SELECTION
..............................

Post by Paul Henni
Making Black and White Images – What We do.
We have been asked quite a few times about how we make our images, so I thought I’d write a wee bit on what we do, the we being me and Lynn, my partner in henni.photo.
Firstly, some background and a disclaimer. Whilst I have been a happy snapper most of my life, I have only really got going properly with photography since 2013 and have rapidly absorbed a lot of advice on techniques, theory and sources of inspiration from a range of helpful people who have taken the time to answer my (often dumb) questions. Lynn actually studied photography as part of her degree – old school style with film – and has also only got going relatively recently with digital.
The disclaimer is, therefore, that I am only able to write about what I know and, obviously, there is a lot that I don’t know. So here you go – I’ll focus on what I currently do and the kit I use, as it gets confusing if I try to write a combined workflow description for both of us. I hope it is helpful.
I am not particularly interested in the fine technical details of kit. I try to keep the kit simple so I can concentrate on making images. In 2013, I started learning how to shoot using the manual setting on a Nikon D3200 with 18-55mm lens, ideal for beginners. I did some research, got some advice and subsequently upgraded to a Fujifilm XE-2 with 18-55mm lens.

..............................

EXTRACTED ENTRIES
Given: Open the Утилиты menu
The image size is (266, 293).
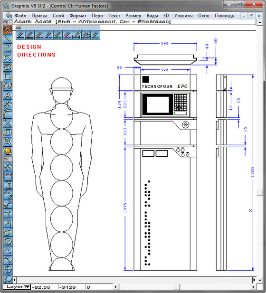Looking at the screenshot, I should click(183, 16).
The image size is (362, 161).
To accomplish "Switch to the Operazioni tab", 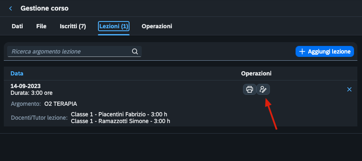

..............................

REQUIRED TASK
Pick up the post on making black and white images right after its last sentence and carry it forward. The material comes from a separate source and is unrelated to the text.

TASK OUTPUT
Using the Fuji camera and lens led to an immediate improvement in image quality, if not always the shots I took. Significantly, the XE-2 was smaller and lighter, ideal for use for street and urban photography. I then added a 35mm lens, with an aperture option of f1.4, my current favourite lens, ideal for shooting in low light. I also got a 55-200mm telephoto zoom. This gives me the range of lens options to cover most of what I want to shoot.
Fujifilm XE-2 Camera
The XE-2 is a rangefinder style camera (viewfinder at top left looking from the back) with an electronic viewfinder (EVF) that gives live preview based on current settings, recently updated to the latest Firmware (Camera operating system). Fujifilm do regular updates to their Firmware and this means that my camera and lense have had several improvements to things like autofocus speed and more.
- XF 18-55mm f2.8 zoom lens, a great all rounder and, for a so-called ‘kit’ lens, very good.
- XF 35mm f1.4 prime (fixed) lens, great for low light, street photography and for general carrying around as it is small and inconspicuous.
- XF 55-200mm f3.5 telephoto zoom lens, for distant things and to create foreshortened images. Updates to the Camera and lens firmware have improved the original focussing speed for this one.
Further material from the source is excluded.